US customs officers intercepted a Hong Kong-bound shipment of cereal earlier this month with a special frosting - cocaine.
Customs and Border Protection officers in Cincinnati, Ohio reported on Friday the discovery of 20 kilograms of cocaine-coated cornflakes that had been shipped from South America to a Hong Kong home.
The cocaine, disguised as icing sugar on frosted corn flakes, had a street value of US$2.82 million (HK$22 million).
Officials said a sniffer dog named Bico was checking incoming freight from Peru on February 13 when he alerted officers to the package, which was headed for a private residence in Hong Kong.
Officers found that the cereal contained white powder and the flakes were coated with a grayish substance. Both tested positive for cocaine.
Cincinnati Port Director Richard Gillespie said smugglers hide narcotics in anything imaginable.
"The men and women at the Port of Cincinnati are committed to stopping the flow of dangerous drugs, and they continue to use their training, intuition and strategic skills to prevent these kinds of illegitimate shipments from reaching the public."

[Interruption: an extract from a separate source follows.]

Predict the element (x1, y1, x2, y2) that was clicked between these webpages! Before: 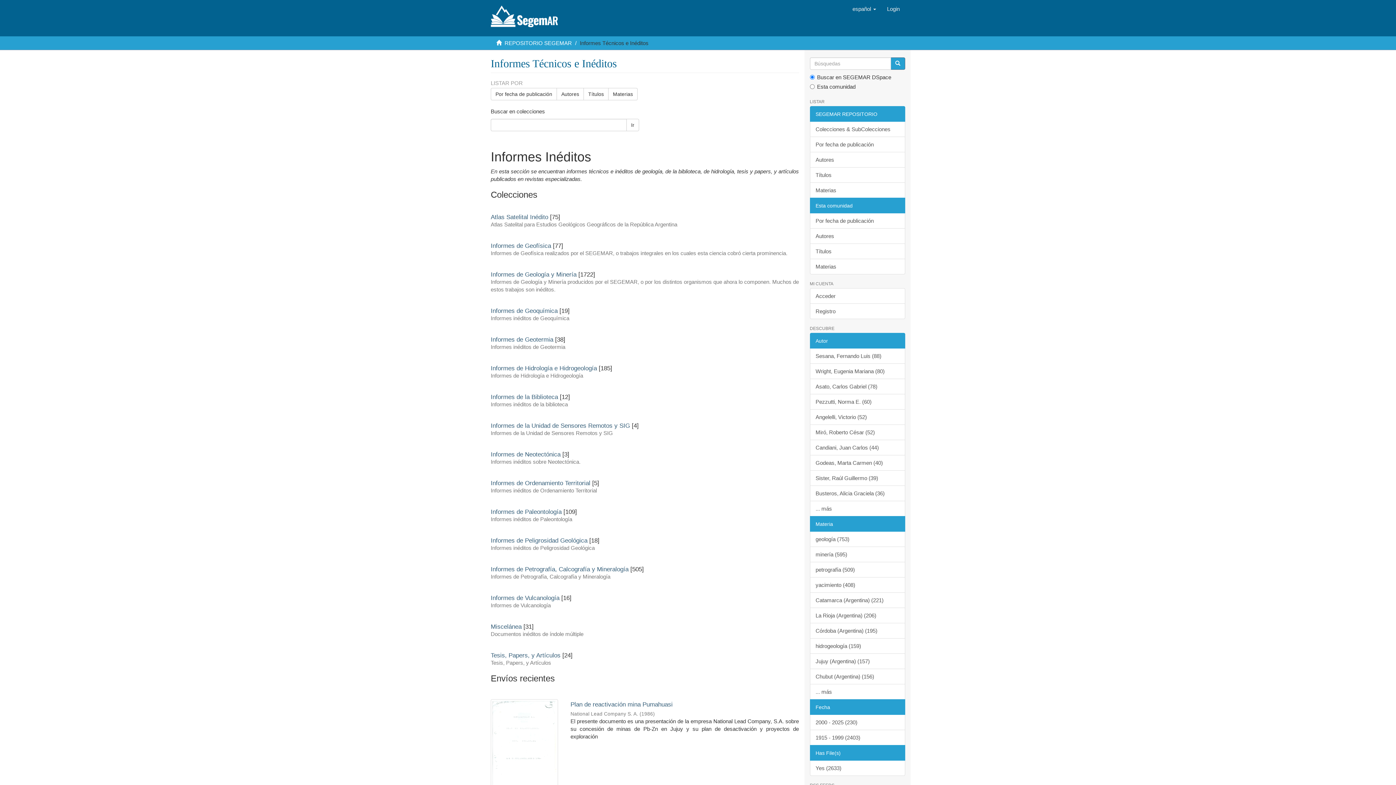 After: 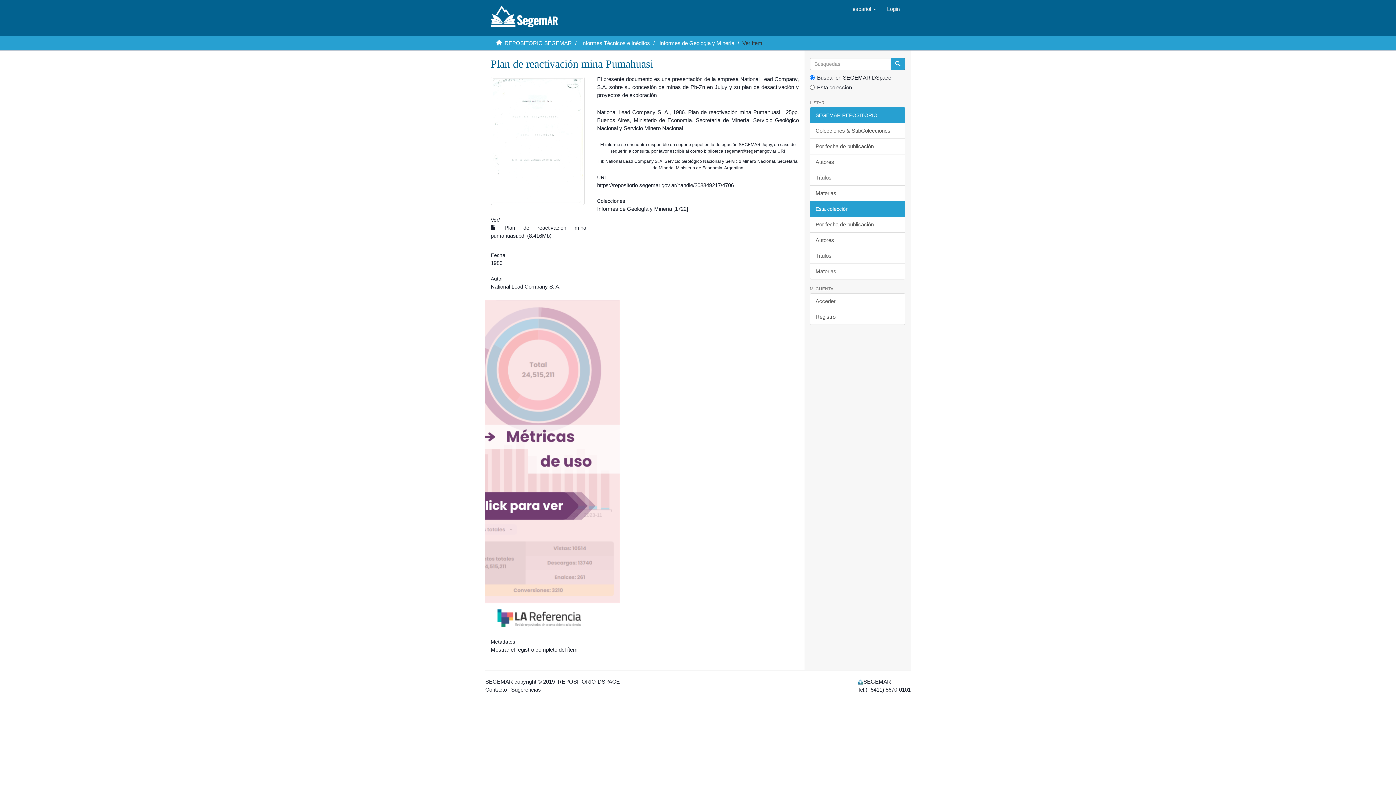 Action: bbox: (490, 699, 558, 791)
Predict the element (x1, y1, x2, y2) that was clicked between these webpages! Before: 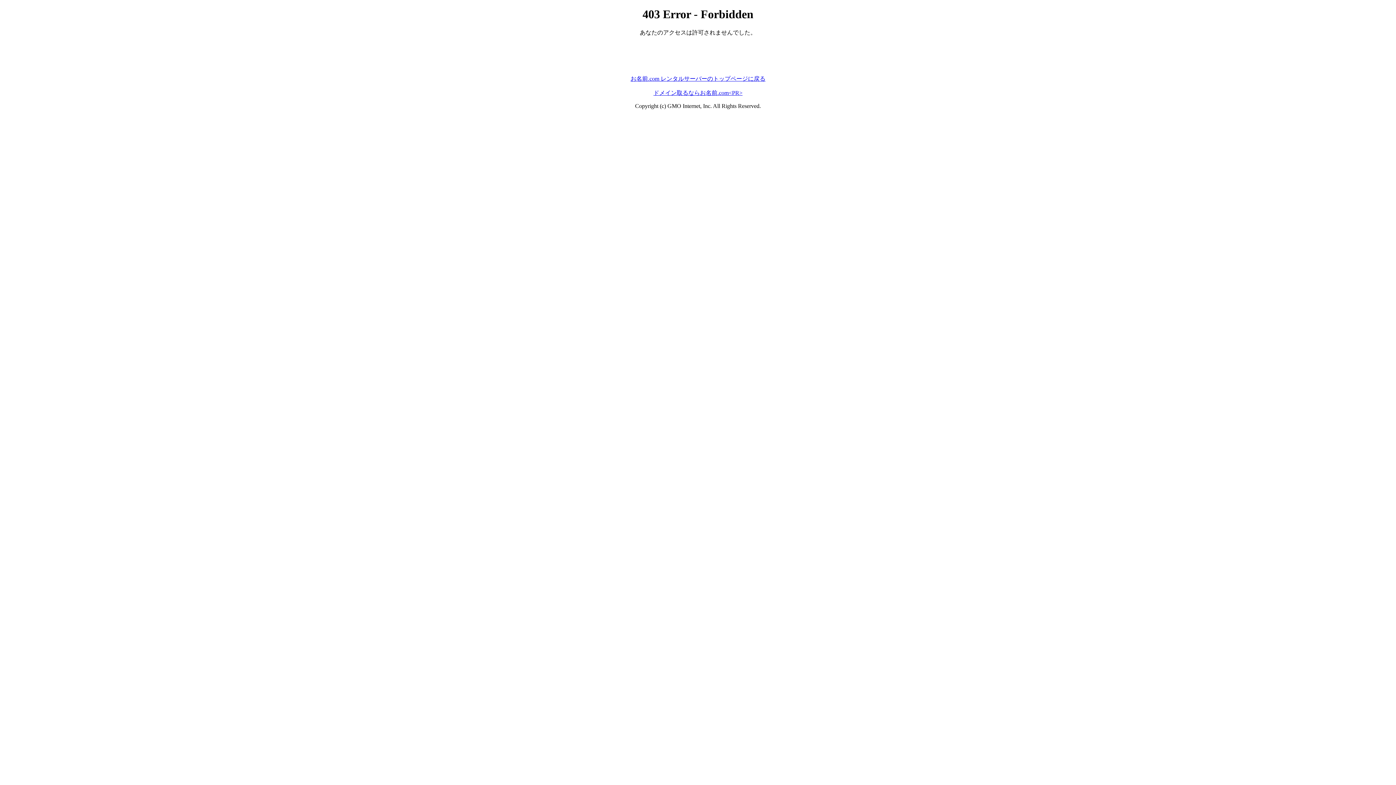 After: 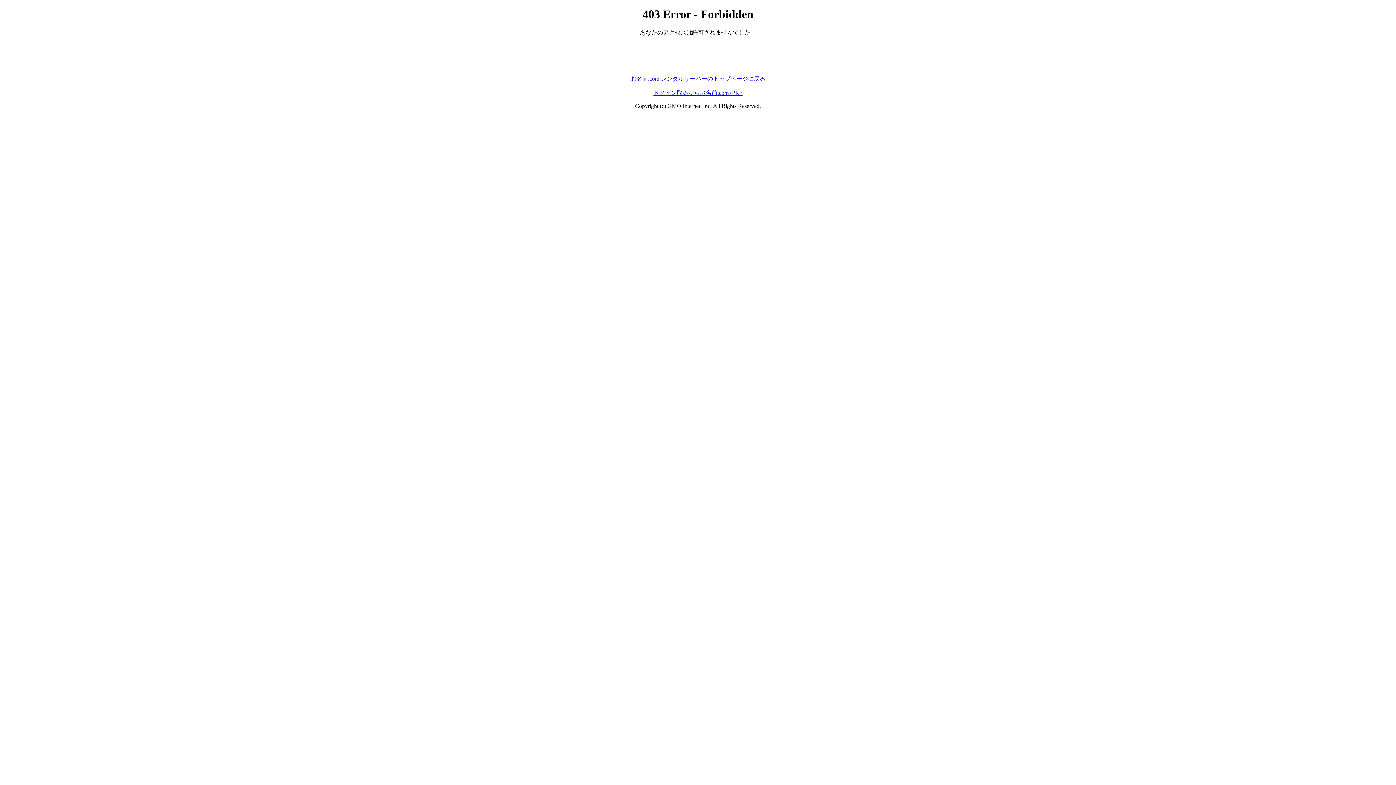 Action: bbox: (630, 75, 765, 81) label: お名前.com レンタルサーバーのトップページに戻る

Drug traffickers around the world have been creative in concealing drugs.
Last month, Hong Kong police seized HK$5.50 million worth of drugs in a case where smugglers put suspected liquid "ice" into drink bottles, refrigerated them and paraded them as refrigerant gel packs for keeping seafood shipments fresh.
Last November, officers found HK$26 million worth of suspected ice inside "rocks" in a Sheung Shui warehouse.
They drilled open the rocks and discovered 42 kilograms of suspected "ice" believed to have been shipped from Pakistan.
A total of 3,587 people were arrested in Hong Kong for drug-related offenses last year. They included 472 people aged under 21 - a rise from 212 in 2019. The most common drugs included cannabis, cocaine and ketamine.
Possession and consumption of illegal drugs could lead to a maximum sentence of seven years in jail and a HK$1 million fine. The sentence for drug trafficking is life imprisonment and a fine of HK$5 million.